Exercise data:
☆ ☆ ☆ ☆ ☆ ☆ ☆

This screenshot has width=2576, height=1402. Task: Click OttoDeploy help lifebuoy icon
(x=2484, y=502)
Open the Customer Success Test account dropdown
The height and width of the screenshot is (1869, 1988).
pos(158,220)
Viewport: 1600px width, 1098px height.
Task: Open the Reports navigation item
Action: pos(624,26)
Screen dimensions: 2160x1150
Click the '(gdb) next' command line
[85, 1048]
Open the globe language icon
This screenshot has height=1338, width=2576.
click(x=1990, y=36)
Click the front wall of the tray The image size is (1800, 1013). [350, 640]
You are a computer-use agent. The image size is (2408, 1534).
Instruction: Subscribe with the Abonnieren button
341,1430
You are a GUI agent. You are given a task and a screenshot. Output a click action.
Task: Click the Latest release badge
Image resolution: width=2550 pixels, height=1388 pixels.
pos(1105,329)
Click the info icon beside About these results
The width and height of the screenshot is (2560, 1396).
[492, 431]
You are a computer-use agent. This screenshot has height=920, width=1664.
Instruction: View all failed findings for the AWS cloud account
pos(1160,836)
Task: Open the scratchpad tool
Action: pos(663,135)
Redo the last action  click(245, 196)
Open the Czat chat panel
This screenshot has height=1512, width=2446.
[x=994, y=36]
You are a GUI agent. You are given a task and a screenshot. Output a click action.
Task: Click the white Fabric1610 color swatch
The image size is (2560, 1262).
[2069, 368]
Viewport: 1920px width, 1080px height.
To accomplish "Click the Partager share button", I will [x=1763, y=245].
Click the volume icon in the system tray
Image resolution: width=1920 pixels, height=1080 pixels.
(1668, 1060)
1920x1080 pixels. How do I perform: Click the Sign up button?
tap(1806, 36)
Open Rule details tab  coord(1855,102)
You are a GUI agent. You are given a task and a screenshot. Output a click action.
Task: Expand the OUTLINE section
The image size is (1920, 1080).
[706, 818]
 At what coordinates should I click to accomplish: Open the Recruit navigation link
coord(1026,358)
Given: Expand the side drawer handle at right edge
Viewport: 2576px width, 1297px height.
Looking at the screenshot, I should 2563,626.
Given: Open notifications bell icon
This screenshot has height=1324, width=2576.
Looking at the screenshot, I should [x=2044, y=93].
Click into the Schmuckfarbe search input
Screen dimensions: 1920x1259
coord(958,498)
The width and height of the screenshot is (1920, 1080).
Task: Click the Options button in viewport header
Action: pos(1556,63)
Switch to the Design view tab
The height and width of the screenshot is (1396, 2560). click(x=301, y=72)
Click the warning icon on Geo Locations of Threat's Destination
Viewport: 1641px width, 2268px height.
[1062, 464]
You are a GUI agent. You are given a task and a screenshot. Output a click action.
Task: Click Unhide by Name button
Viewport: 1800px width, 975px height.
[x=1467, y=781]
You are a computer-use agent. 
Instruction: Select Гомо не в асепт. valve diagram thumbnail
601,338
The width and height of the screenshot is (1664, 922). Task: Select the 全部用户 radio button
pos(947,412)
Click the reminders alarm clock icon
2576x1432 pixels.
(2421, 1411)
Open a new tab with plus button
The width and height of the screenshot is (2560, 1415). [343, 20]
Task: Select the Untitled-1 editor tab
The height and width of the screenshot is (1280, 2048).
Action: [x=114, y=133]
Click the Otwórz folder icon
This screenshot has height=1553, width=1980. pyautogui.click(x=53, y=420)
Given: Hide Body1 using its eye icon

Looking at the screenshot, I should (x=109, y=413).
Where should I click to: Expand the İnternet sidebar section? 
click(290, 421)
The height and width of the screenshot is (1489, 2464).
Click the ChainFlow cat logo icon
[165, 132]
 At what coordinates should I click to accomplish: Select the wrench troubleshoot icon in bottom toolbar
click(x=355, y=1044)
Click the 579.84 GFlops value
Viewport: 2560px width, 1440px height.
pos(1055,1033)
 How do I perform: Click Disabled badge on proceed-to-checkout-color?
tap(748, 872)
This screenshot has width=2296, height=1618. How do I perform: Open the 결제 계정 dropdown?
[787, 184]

☆ ☆ ☆ ☆ ☆ ☆ ☆

The task: What is the number of lines in the listing that hold the word "computer"? Say only that number.

Reply to the task: 3